Task details :: Go through the lines below and retype each one exactly.

Extracted entries ::
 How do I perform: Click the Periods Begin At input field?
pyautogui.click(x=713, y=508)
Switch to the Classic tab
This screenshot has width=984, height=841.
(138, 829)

Your response ::
 How do I perform: Click the Periods Begin At input field?
pyautogui.click(x=713, y=508)
Switch to the Classic tab
This screenshot has width=984, height=841.
(138, 829)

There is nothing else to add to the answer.